Exercise objective>
From the records below, extract only the lines running from the line with "The height and width of the screenshot is (826, 1078)." to the line with "Task: Click the PC", both lines included, reproducing them exactly.

★ ★ ★ ★ ★

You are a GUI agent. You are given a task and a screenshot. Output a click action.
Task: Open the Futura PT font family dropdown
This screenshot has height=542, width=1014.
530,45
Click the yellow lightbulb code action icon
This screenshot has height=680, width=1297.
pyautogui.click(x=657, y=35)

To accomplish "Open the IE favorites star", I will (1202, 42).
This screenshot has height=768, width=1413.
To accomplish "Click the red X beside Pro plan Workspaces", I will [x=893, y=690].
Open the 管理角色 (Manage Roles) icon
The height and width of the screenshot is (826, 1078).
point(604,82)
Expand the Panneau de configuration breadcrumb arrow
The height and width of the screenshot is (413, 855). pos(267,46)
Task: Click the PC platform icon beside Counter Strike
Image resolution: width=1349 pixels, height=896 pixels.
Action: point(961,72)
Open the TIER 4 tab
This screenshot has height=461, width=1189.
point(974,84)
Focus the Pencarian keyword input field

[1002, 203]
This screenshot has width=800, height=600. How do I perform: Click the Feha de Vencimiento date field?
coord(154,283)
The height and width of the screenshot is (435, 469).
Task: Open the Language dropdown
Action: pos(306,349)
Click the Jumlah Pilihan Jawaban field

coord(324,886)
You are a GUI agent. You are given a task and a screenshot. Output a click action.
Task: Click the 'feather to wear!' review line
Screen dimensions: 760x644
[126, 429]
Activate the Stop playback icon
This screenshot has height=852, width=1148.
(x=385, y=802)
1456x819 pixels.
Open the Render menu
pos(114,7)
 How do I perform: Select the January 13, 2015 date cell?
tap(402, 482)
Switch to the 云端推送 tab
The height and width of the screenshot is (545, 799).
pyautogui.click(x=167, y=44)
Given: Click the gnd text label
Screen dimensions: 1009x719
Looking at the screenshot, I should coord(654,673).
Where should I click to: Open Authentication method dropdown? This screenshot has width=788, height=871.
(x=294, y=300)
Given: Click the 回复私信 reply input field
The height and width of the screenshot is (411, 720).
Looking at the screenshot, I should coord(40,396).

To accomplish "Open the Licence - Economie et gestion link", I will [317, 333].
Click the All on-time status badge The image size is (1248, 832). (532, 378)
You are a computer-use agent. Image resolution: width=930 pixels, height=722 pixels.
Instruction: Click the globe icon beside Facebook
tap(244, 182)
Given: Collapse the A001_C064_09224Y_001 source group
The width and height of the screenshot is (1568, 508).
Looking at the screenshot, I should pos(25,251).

★ ★ ★ ★ ★

Result of the exercise>
The height and width of the screenshot is (826, 1078).
point(604,82)
Expand the Panneau de configuration breadcrumb arrow
The height and width of the screenshot is (413, 855). pos(267,46)
Task: Click the PC platform icon beside Counter Strike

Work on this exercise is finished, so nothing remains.